START Records for the task

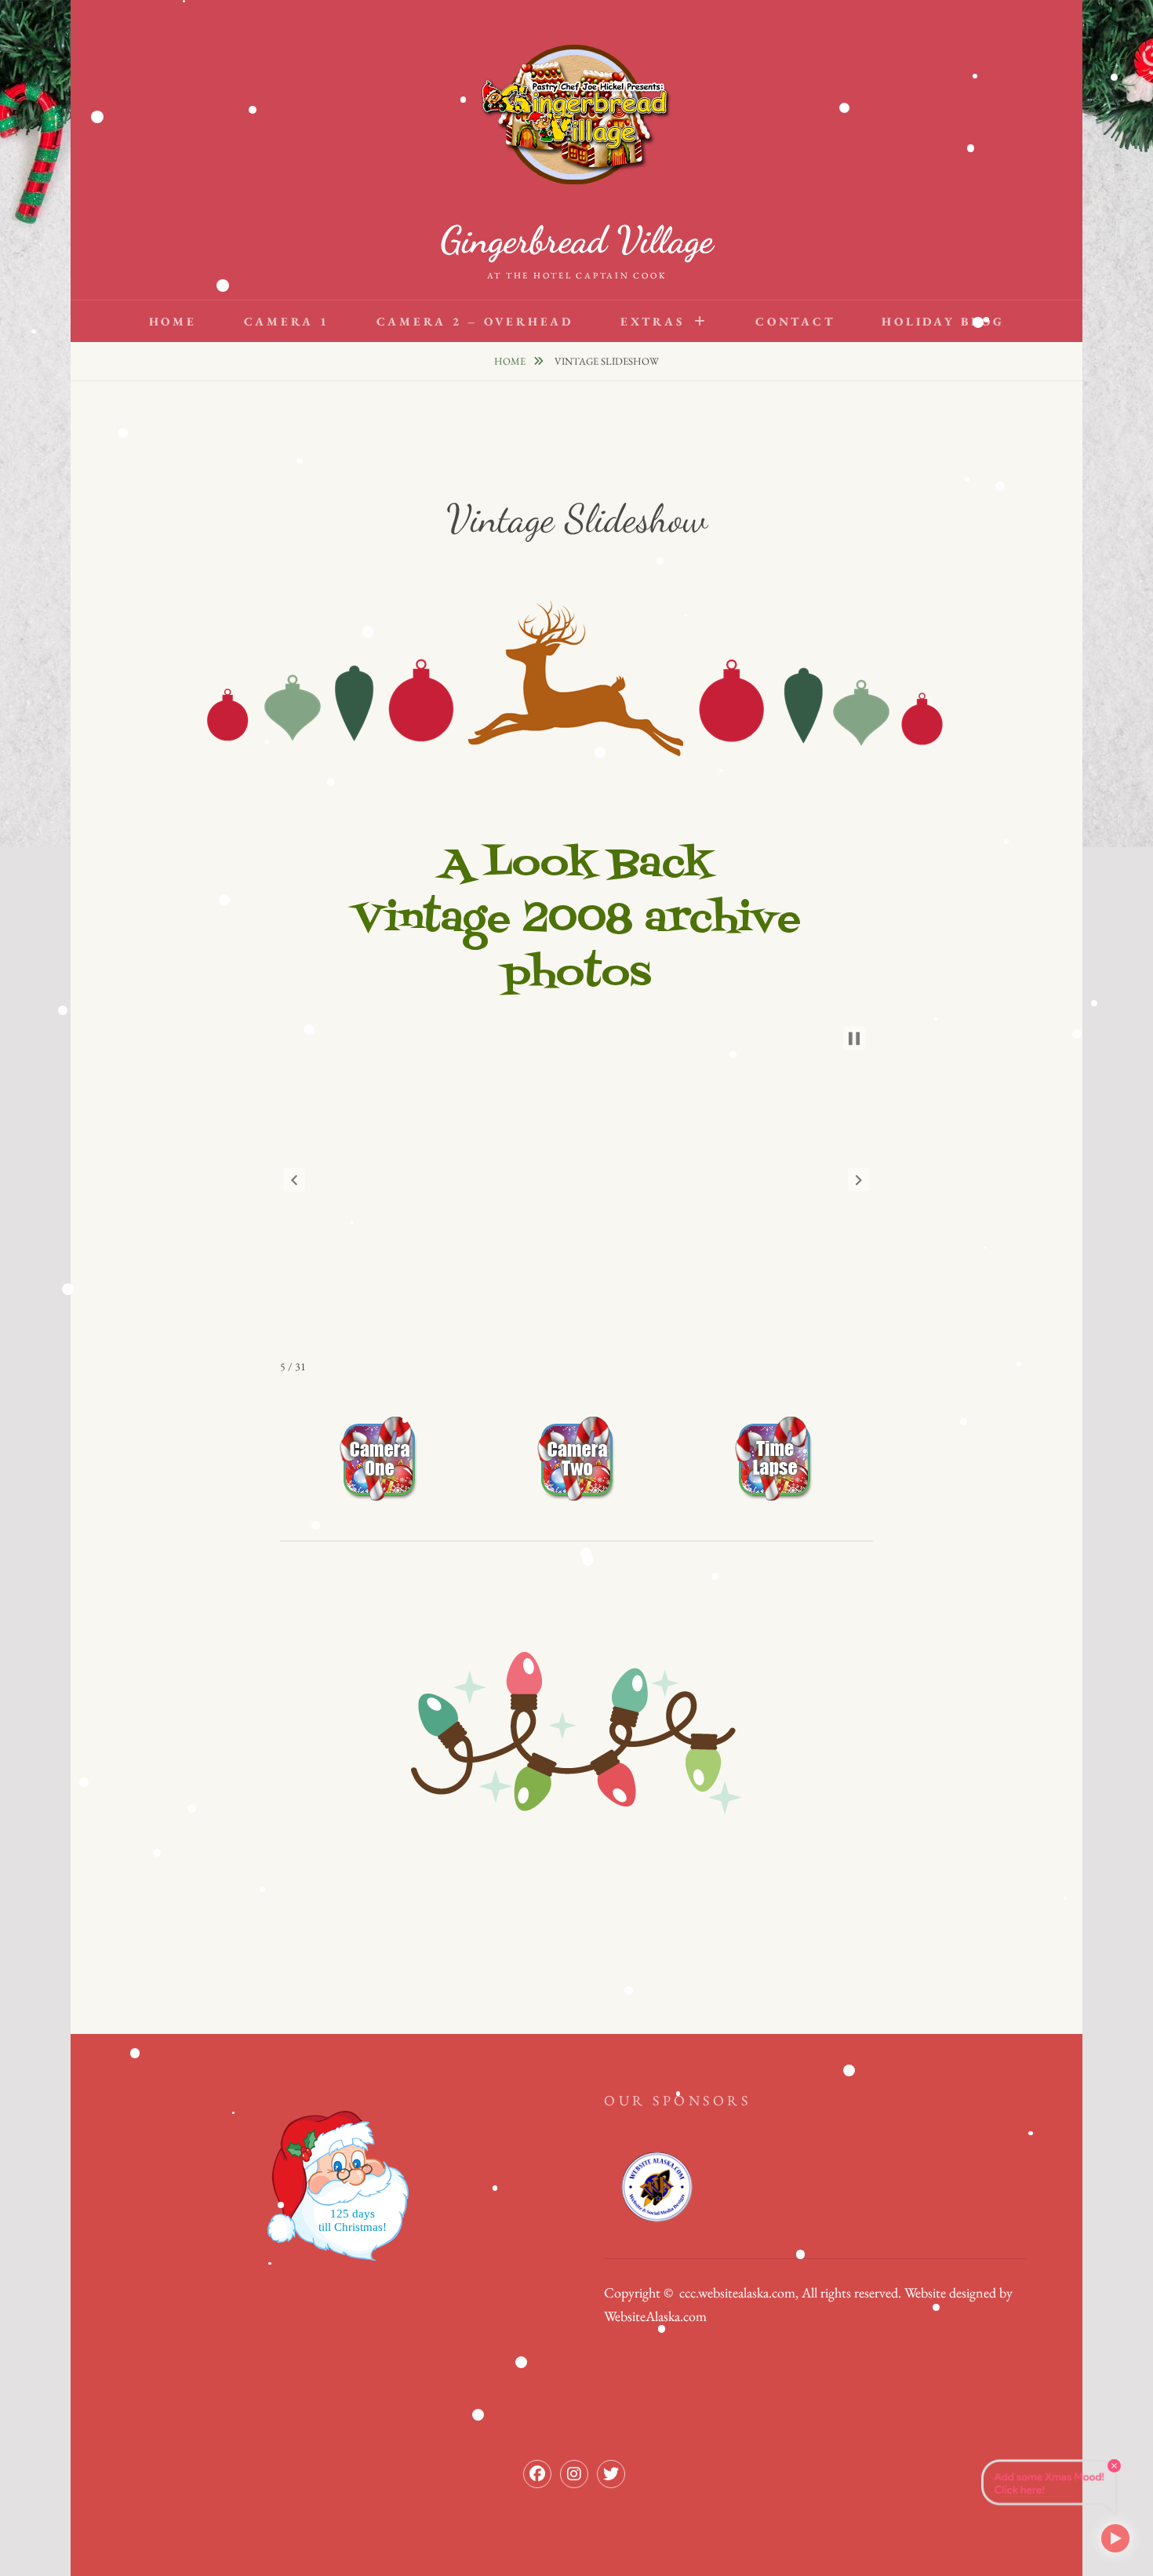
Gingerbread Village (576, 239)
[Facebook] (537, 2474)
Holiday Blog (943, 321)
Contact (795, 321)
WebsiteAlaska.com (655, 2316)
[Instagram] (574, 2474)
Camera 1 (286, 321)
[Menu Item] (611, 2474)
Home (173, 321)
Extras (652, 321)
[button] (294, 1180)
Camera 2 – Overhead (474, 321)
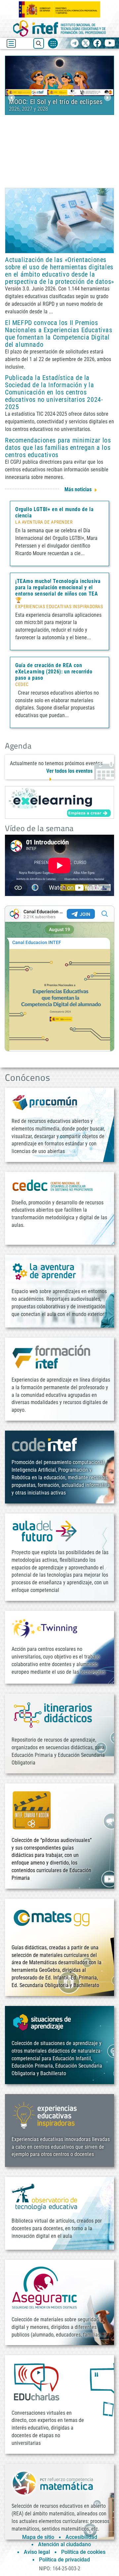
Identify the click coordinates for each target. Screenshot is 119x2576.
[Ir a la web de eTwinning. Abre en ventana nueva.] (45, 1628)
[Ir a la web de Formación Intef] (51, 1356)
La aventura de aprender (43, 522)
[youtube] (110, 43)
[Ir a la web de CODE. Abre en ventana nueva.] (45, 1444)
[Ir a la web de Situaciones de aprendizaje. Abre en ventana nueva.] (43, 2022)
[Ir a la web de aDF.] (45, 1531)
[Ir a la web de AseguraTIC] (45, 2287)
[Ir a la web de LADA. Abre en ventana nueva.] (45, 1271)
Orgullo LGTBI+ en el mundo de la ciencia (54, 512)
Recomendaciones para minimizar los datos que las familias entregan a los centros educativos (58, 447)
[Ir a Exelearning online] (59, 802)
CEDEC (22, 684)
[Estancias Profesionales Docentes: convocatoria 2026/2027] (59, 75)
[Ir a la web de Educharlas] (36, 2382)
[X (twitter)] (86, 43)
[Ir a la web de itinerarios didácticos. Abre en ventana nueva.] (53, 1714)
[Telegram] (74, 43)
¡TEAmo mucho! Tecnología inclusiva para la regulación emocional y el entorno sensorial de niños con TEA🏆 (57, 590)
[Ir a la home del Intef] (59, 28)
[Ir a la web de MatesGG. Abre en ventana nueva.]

END Records for the task

#### Task instructions:
Answer with nothing but the count of lines in the entries that hold the word "para".

#### Output:
2